Exercise objective:
Every line from the one with "You are a GUI agent. The screenshot is 119×2576." to the end of the entries, both included, is to be copied exactly; the other lines stay out.

------

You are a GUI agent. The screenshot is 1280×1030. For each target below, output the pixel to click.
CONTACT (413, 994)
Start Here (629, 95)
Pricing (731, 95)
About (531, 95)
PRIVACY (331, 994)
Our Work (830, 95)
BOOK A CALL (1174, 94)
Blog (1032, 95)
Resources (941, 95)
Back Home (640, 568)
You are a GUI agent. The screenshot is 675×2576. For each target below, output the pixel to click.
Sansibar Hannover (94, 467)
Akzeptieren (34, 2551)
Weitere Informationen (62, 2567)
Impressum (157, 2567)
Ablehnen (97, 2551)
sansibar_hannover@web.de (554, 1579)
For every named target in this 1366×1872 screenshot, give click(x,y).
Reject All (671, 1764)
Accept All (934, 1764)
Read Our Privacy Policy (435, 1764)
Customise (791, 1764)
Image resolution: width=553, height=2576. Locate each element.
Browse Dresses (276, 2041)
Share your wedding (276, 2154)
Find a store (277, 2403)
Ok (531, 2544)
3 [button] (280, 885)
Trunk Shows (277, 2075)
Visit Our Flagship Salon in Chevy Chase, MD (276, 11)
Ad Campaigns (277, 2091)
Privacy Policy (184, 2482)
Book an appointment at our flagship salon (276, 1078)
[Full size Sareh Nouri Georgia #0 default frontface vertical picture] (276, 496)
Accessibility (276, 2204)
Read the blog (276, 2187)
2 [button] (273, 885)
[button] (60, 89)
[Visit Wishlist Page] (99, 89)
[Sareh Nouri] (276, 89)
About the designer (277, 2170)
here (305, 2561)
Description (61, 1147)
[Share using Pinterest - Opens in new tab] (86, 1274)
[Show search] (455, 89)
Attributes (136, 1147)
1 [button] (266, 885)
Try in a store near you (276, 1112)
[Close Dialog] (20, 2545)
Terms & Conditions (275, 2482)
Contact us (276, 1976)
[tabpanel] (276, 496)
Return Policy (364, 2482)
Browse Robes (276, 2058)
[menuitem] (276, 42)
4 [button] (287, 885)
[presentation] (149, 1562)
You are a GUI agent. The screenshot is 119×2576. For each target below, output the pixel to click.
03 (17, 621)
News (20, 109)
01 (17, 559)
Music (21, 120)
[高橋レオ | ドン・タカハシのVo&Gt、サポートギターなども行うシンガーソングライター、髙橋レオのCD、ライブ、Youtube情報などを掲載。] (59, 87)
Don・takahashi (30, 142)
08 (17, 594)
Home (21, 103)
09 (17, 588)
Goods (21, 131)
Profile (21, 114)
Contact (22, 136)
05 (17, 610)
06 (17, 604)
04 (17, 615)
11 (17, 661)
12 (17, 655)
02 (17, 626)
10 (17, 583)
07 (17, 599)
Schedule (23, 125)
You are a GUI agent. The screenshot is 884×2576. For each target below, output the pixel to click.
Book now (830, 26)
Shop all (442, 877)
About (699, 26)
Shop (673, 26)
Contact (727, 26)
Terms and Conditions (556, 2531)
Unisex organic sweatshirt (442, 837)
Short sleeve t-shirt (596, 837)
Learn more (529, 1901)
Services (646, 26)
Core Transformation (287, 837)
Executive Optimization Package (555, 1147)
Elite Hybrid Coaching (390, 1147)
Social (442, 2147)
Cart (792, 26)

------

Exercise solution:
You are a GUI agent. The screenshot is 119×2576. For each target below, output the pixel to click.
03 (17, 621)
News (20, 109)
01 (17, 559)
Music (21, 120)
[高橋レオ | ドン・タカハシのVo&Gt、サポートギターなども行うシンガーソングライター、髙橋レオのCD、ライブ、Youtube情報などを掲載。] (59, 87)
Don・takahashi (30, 142)
08 (17, 594)
Home (21, 103)
09 (17, 588)
Goods (21, 131)
Profile (21, 114)
Contact (22, 136)
05 (17, 610)
06 (17, 604)
04 (17, 615)
11 (17, 661)
12 (17, 655)
02 (17, 626)
10 (17, 583)
07 (17, 599)
Schedule (23, 125)
You are a GUI agent. The screenshot is 884×2576. For each target below, output the pixel to click.
Book now (830, 26)
Shop all (442, 877)
About (699, 26)
Shop (673, 26)
Contact (727, 26)
Terms and Conditions (556, 2531)
Unisex organic sweatshirt (442, 837)
Short sleeve t-shirt (596, 837)
Learn more (529, 1901)
Services (646, 26)
Core Transformation (287, 837)
Executive Optimization Package (555, 1147)
Elite Hybrid Coaching (390, 1147)
Social (442, 2147)
Cart (792, 26)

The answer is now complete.